具体的な要件対応としては、トークン化データと暗号鍵の管理については生成から廃棄までの管理を自動的に実施するため、要件3への対応を強化できる。さらに、トークンや暗号鍵の管理者をアクセス制御の対象として管理できるため、要件7にも対応する。
海外では対象範囲80%、準拠日数を50%削減したケースも
国内ではゴルフダイジェスト・オンラインが機能を実装
海外ではペイメントカードの決済代行事業を行うファースト・データが「カード情報が存在する場所を減らす」「販売業者からカード情報セキュリティの負担を取り除く」「PCI DSS準拠への負担を減らす」目的でRSAセキュリティのトークナイゼーション機能を導入した。
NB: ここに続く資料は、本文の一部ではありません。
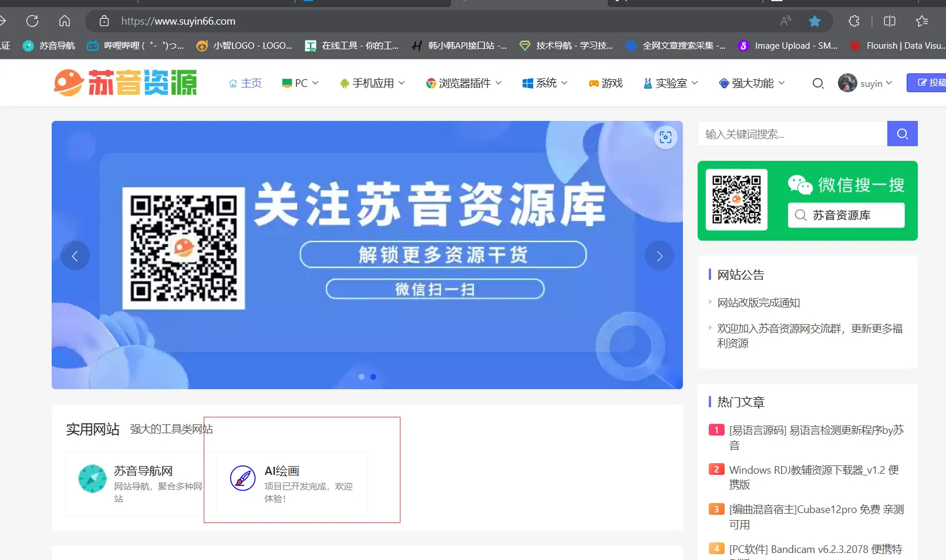Viewport: 946px width, 560px height.
Task: Show the next banner slide
Action: [x=659, y=256]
結果、セキュリティを大幅に強化し、PCI DSSの対象範囲を最高80%、準拠必要日数を最大50%削減した。また、サービスプロバイダである同社がPCI DSSに準拠したことにより、加盟店の準拠の負担も軽減することが可能となった。
すでに国内ではゴルフダイジェスト・オンラインがトークナイゼーション機能を実装し、PCI DSS取得に向けた準備を進めている。関氏によると「国内で導入を検討する企業は複数ある」という。同氏は、「米国では他社の製品よりもパフォーマンスに関しては高い評価を得ており、レベル1クラス(VisaのAIS、MasterCardのSDPで年間600万件以上)の大型加盟店であればコストも含めた導入メリットは大きいはずです」と自信を見せる。
「販売のメインターゲットはレベル1、レベル2(年間100~600万件)クラスの加盟店」(RSAセキュリティマーケティング統括本部 本部長 宮園充氏)
価格はサーバ1台あたり126万円(税込)、クライアントライセンスが1,260万円(税込)となる。販売はRSAセキュリティの代理店が行い、同社では今後2年間で5億円の売り上げを目指す。